WAC (Wholesale Acquisition Cost)

The list price at which manufacturers sell drugs to wholesalers, before any rebates or discounts. Often used as the basis for patient cost-sharing even though net prices are much lower.

Pharmacy

Waiver (Section 1115 / Section 1332)

Federal provisions allowing states to experiment with Medicaid (Section 1115) or ACA marketplace (Section 1332) program designs outside standard requirements, enabling state-level innovation in coverage, payment, and delivery reform.

Regulation

Wasteful and Inappropriate Service Reduction Model (WISeR)

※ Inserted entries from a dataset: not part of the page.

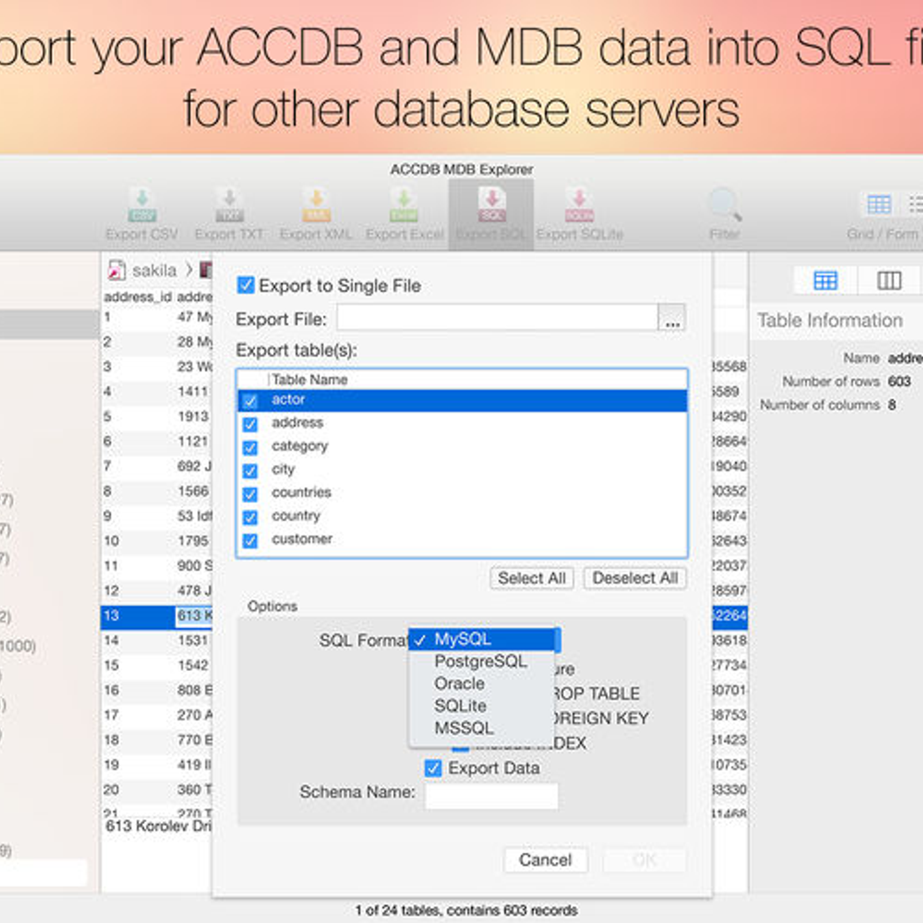Click the Export SQLite toolbar icon
The width and height of the screenshot is (923, 923).
579,207
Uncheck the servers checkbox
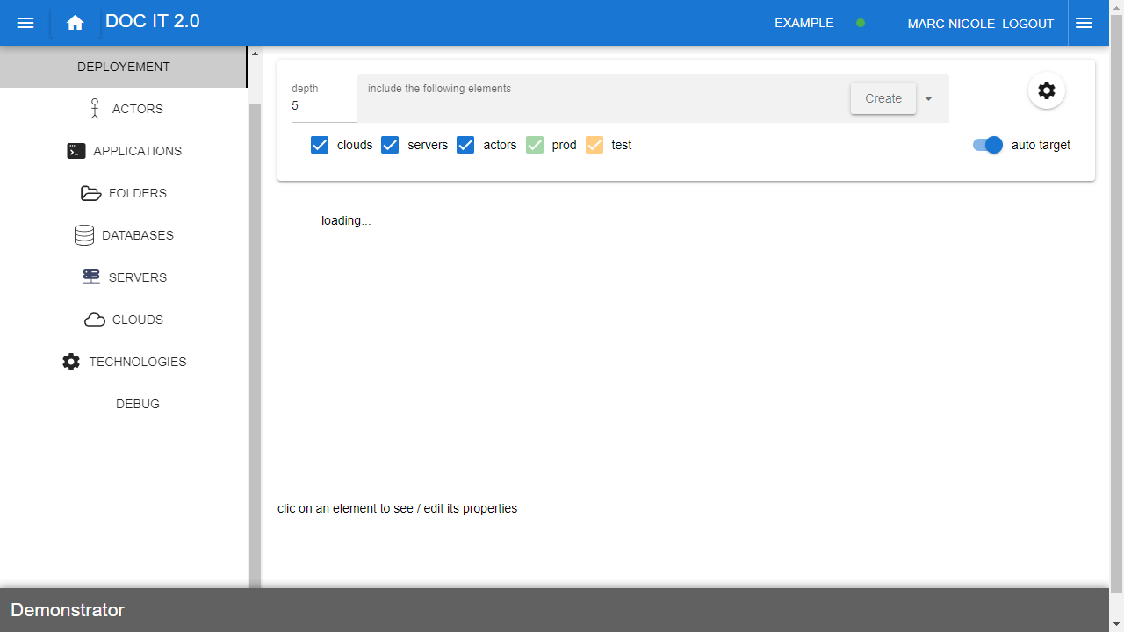Image resolution: width=1124 pixels, height=632 pixels. [390, 145]
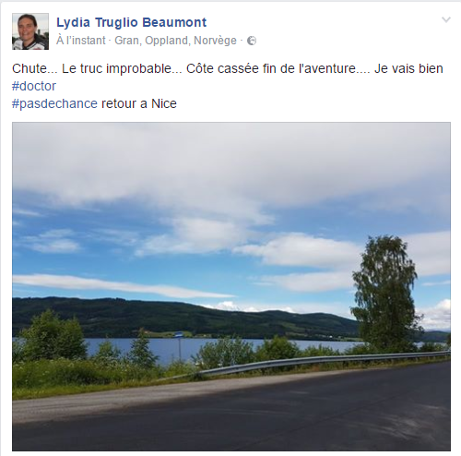Visit Lydia Truglio Beaumont's profile name link
This screenshot has width=461, height=456.
132,22
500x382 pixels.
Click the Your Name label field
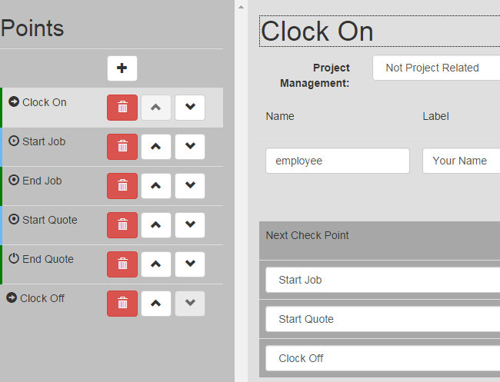pos(461,161)
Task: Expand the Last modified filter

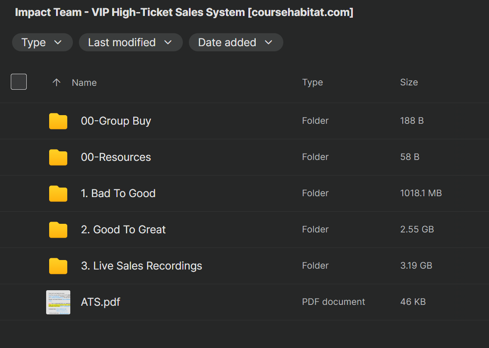Action: [130, 42]
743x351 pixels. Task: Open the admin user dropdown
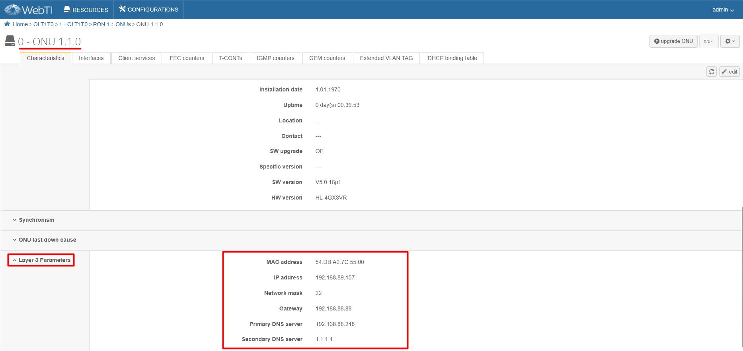(723, 10)

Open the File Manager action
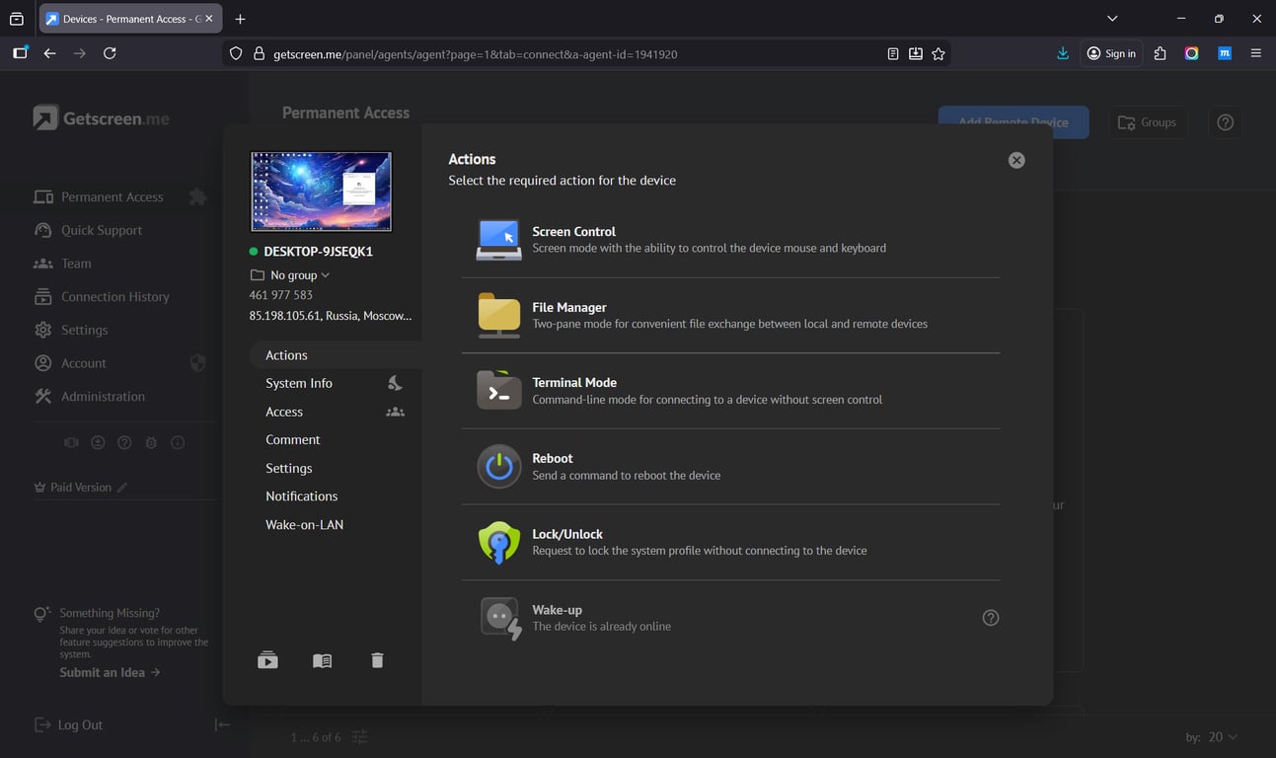pos(569,315)
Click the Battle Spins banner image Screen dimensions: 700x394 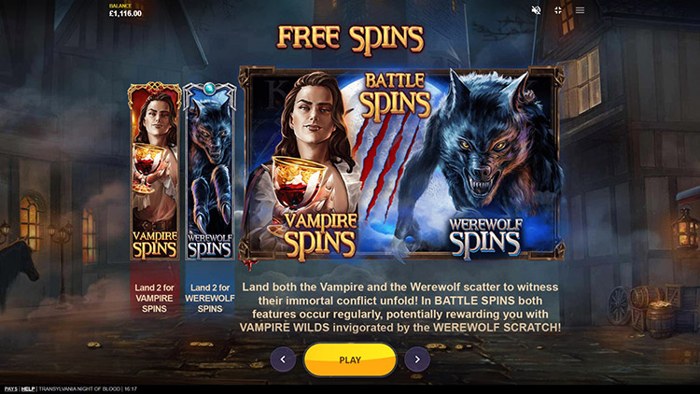coord(401,163)
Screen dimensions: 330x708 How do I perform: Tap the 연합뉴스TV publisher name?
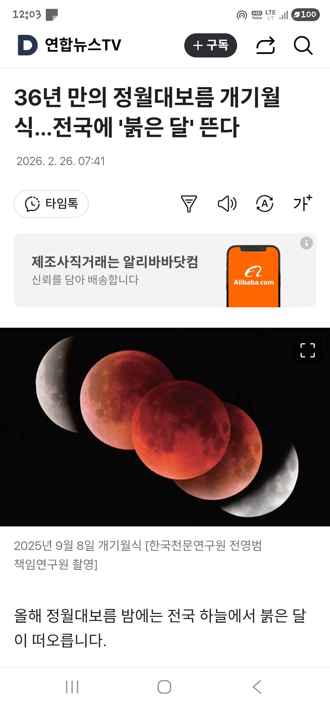pyautogui.click(x=83, y=45)
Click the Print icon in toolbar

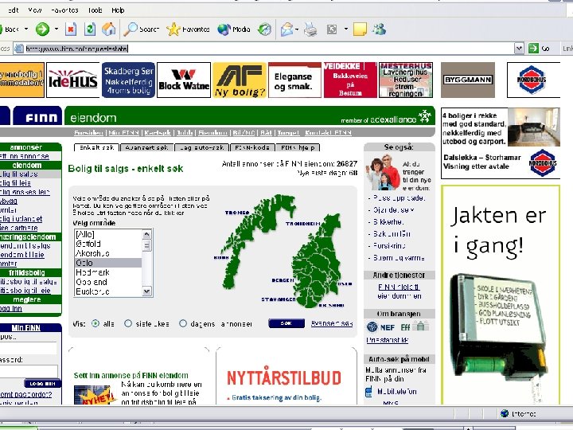310,29
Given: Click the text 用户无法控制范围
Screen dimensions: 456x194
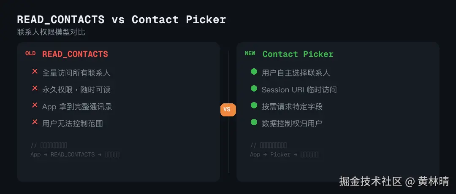Looking at the screenshot, I should pos(73,123).
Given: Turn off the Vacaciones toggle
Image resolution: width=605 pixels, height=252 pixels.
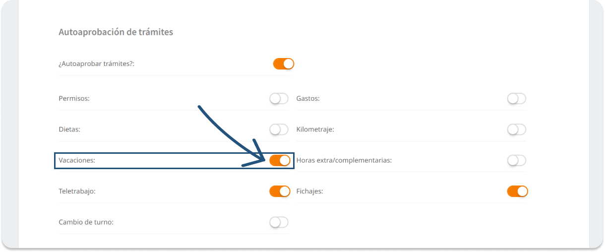Looking at the screenshot, I should pos(280,160).
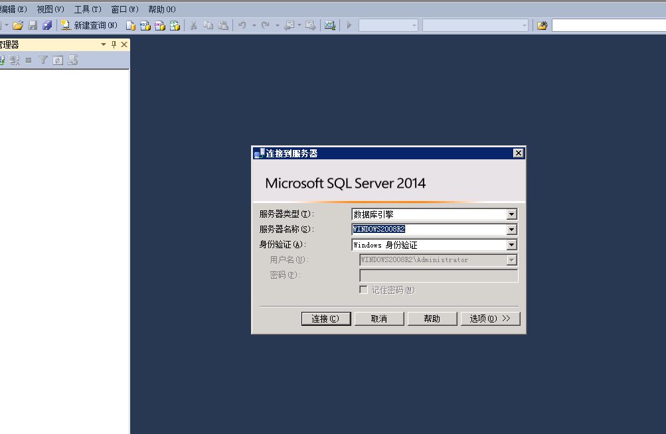
Task: Click inside the 密码 password field
Action: coord(438,275)
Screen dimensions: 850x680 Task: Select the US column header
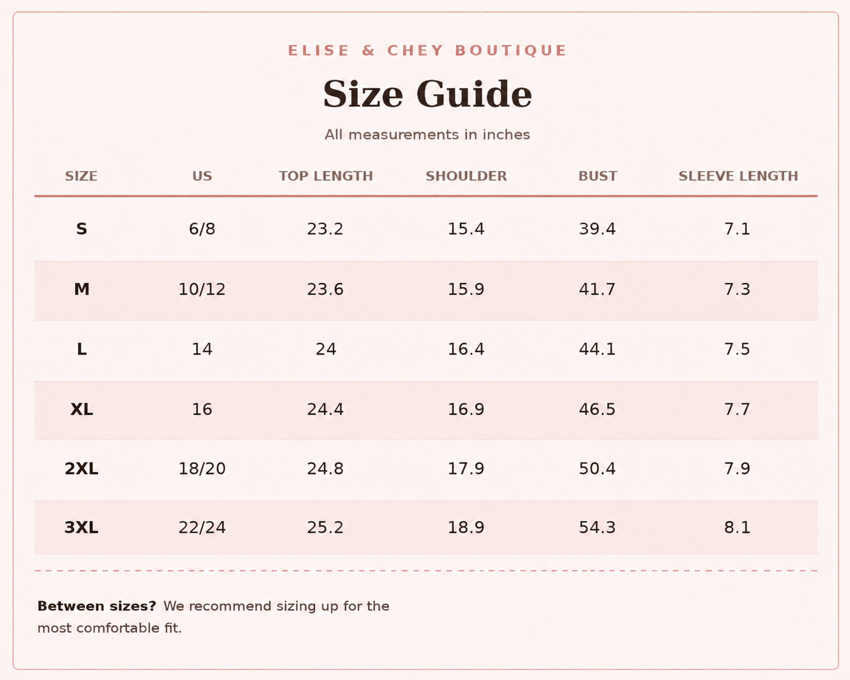[202, 176]
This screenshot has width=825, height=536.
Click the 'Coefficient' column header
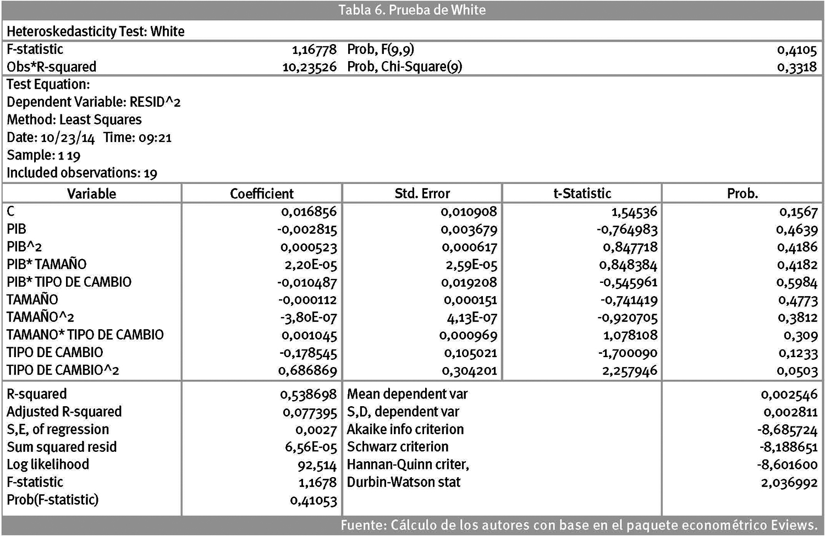pos(262,194)
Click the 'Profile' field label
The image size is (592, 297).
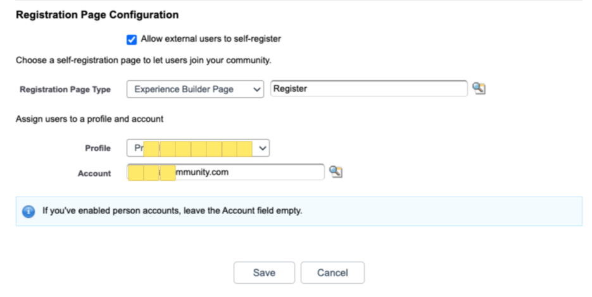click(98, 149)
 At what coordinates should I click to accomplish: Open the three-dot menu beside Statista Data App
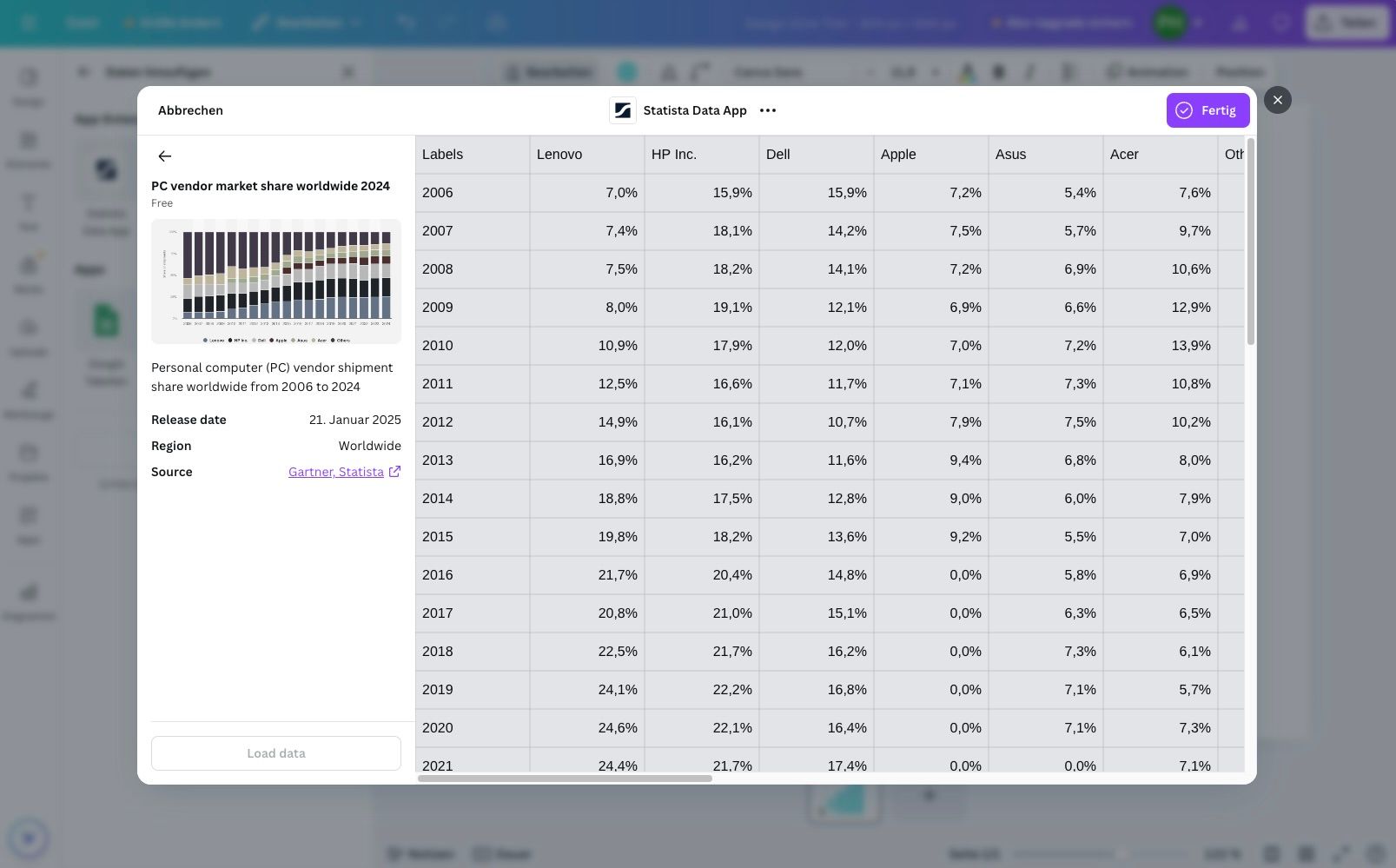(x=768, y=110)
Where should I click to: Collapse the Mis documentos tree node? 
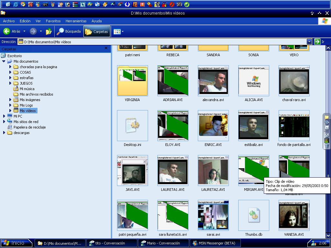(x=4, y=61)
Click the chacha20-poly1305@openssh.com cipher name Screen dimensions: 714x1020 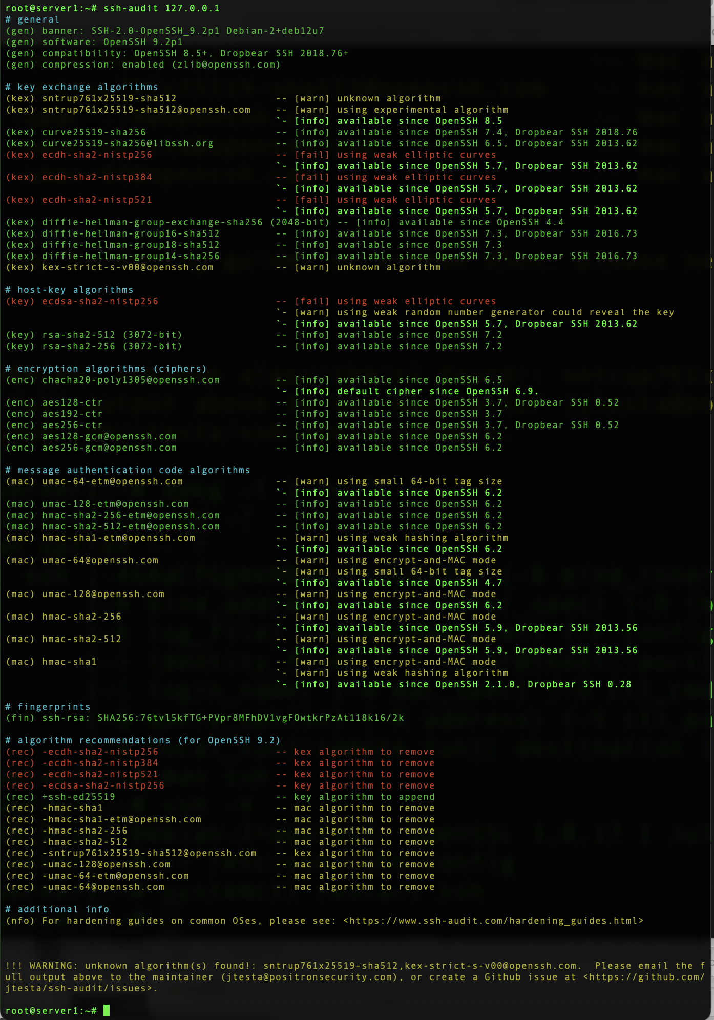[131, 380]
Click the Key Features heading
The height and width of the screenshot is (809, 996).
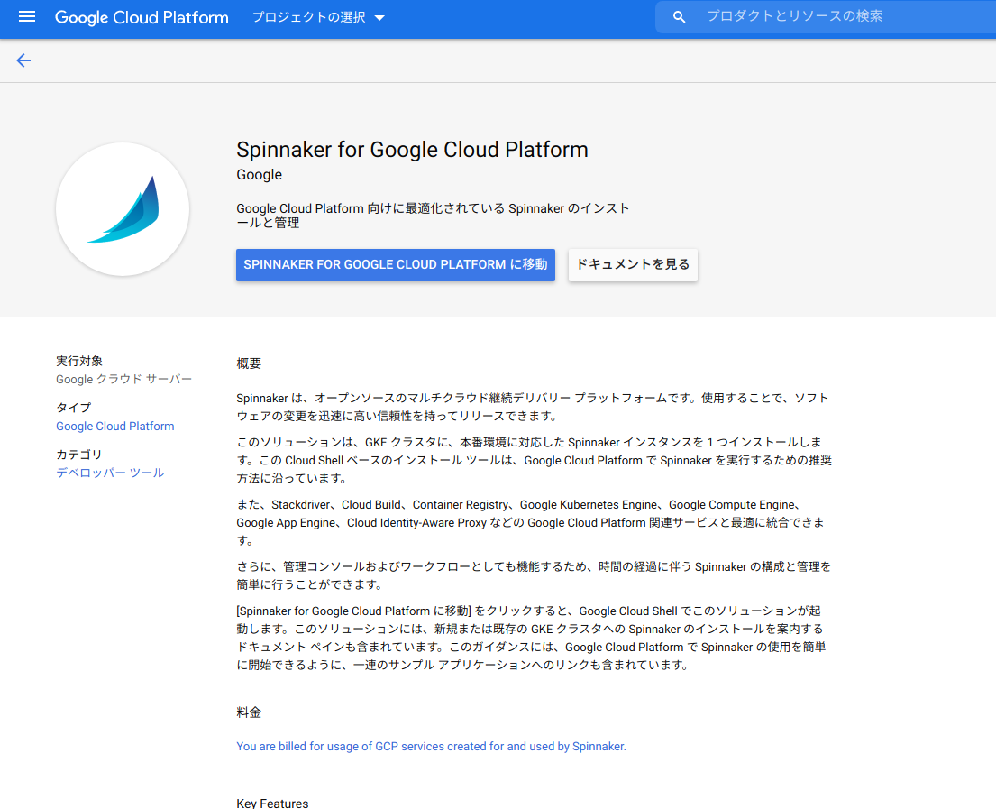[272, 802]
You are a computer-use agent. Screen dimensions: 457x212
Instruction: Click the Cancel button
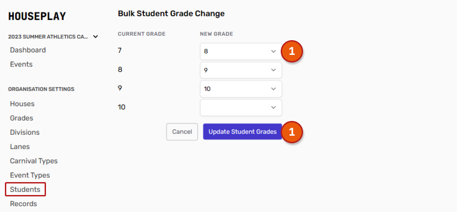click(x=182, y=132)
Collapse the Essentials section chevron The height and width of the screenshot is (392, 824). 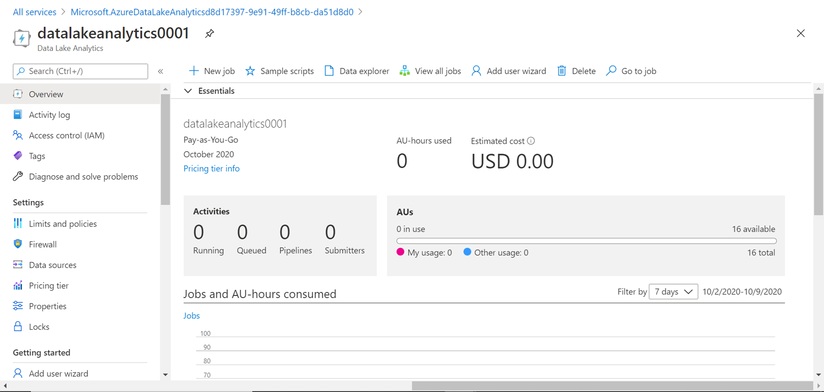pos(188,91)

The Wasteful and Inappropriate Service Reduction Model (WISeR) is a framework aimed at identifying and reducing unnecessary healthcare services that do not contribute to patient outcomes. By focusing on eliminating wasteful practices, WISeR helps improve the efficiency and effectiveness of healthcare delivery. This model supports value-based care initiatives by promoting the optimal use of resources.

Care Delivery

Wholesaler

Intermediaries that purchase drugs from manufacturers and distribute them to pharmacies, hospitals, and other dispensers. Typically receive a small discount (~2%) from WAC.

Pharmacy

WISER

WISER (Wireless Information System for Emergency Responders) is a mobile application designed to assist first responders in hazardous material incidents. It provides critical information on chemical, biological, and radiological hazards to aid in decision-making during emergencies. WISER is developed by the National Library of Medicine to enhance the safety and effectiveness of emergency response operations.